• _REQUIRED WORK_: Keep images out and repeat all data exactly.

START DATASET ENTRIES

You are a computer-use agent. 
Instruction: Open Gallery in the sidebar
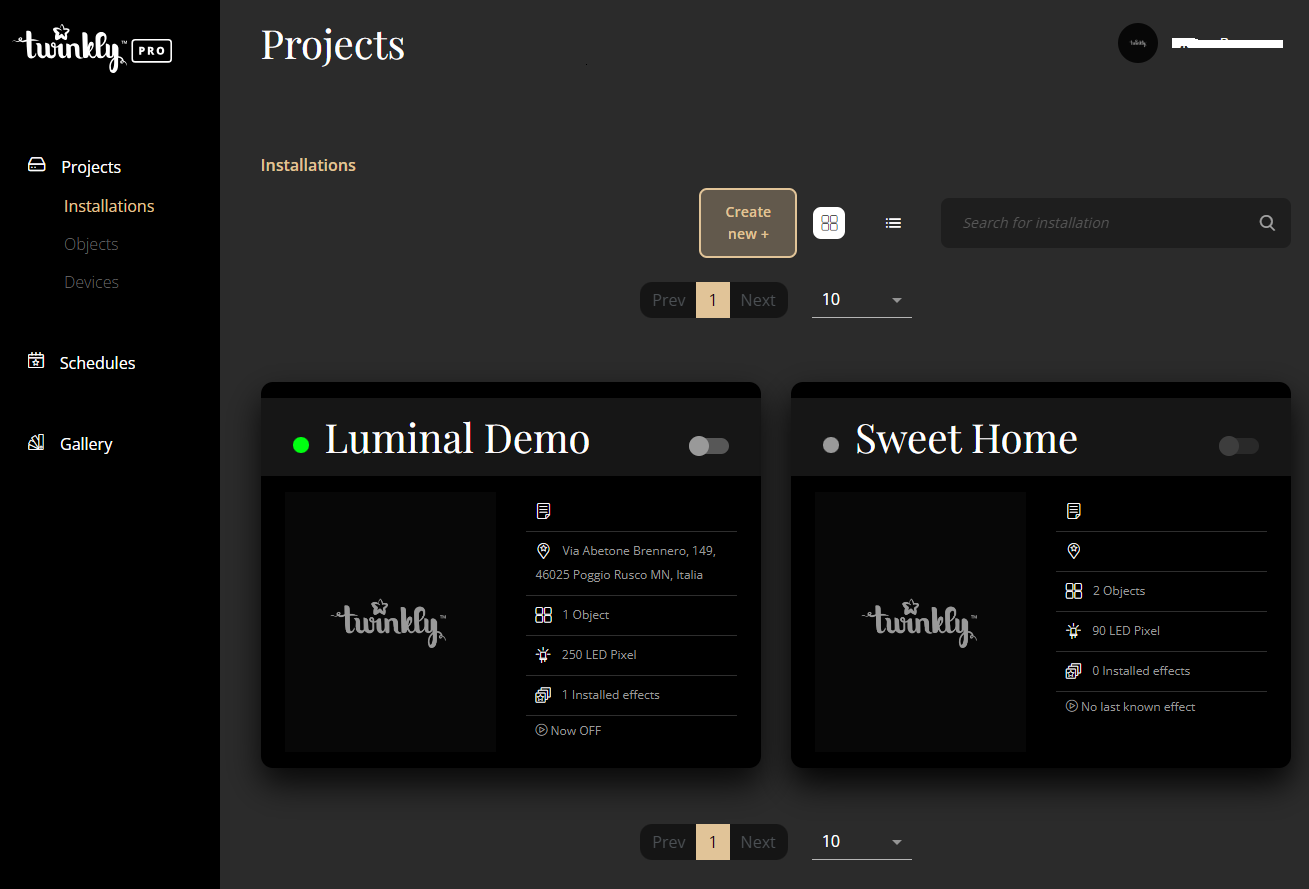tap(86, 444)
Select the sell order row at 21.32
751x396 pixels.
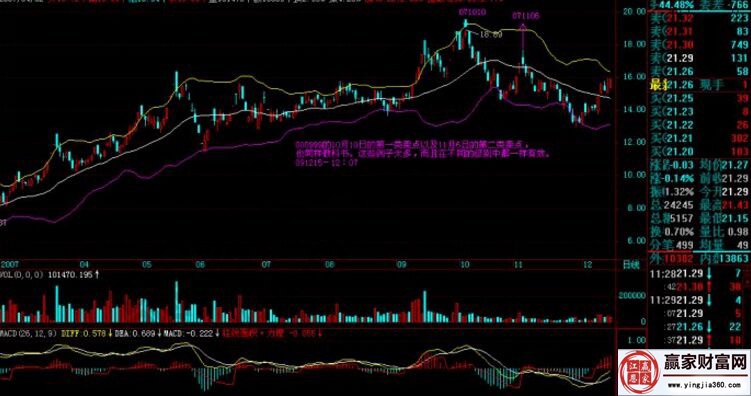tap(700, 18)
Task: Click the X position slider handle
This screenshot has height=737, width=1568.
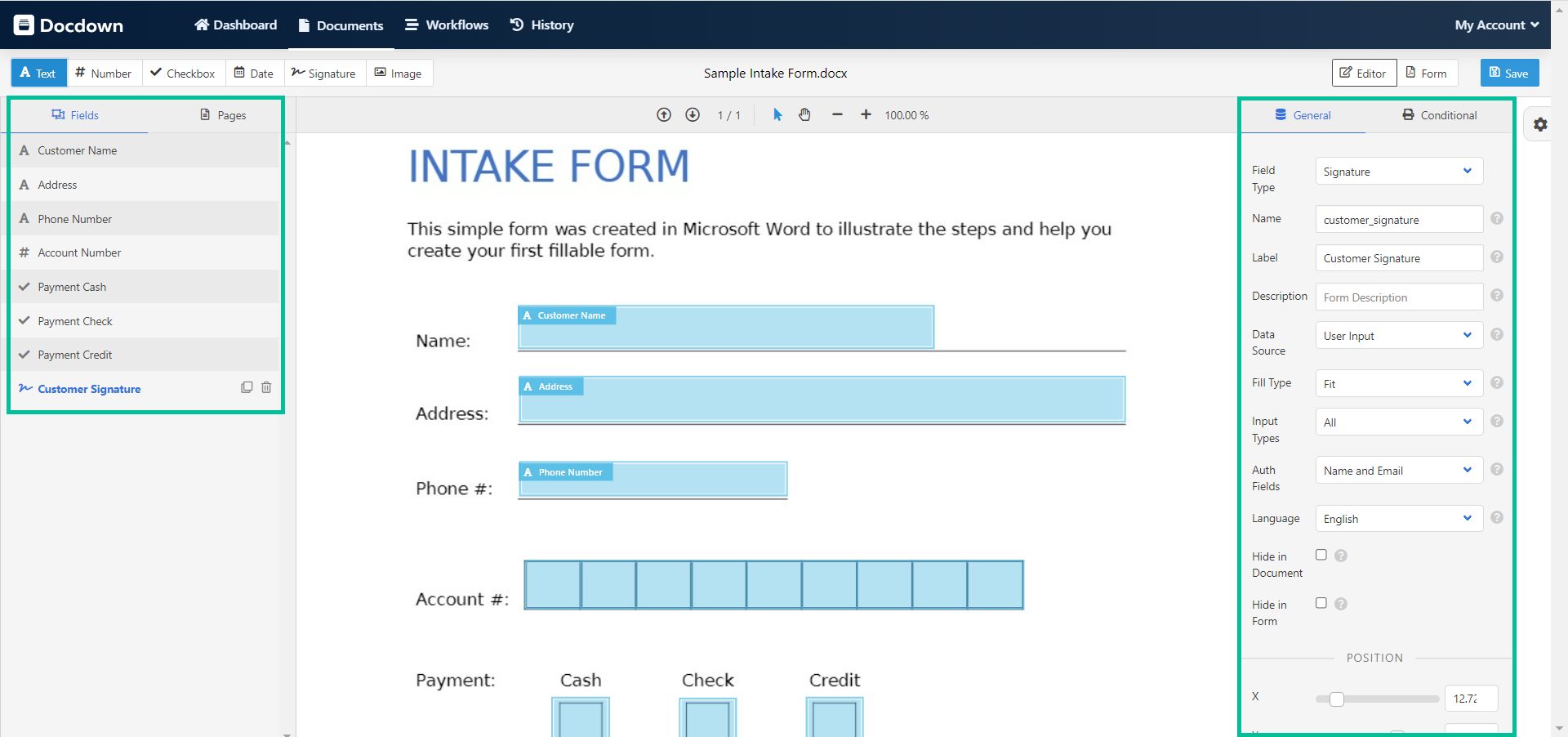Action: pyautogui.click(x=1336, y=699)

END DATASET ENTRIES

• _THE COMPLETED TASK_:
You are a computer-use agent. 
Instruction: Open Gallery in the sidebar
tap(86, 444)
Select the sell order row at 21.32
751x396 pixels.
tap(700, 18)
Task: Click the X position slider handle
This screenshot has height=737, width=1568.
Action: pyautogui.click(x=1336, y=699)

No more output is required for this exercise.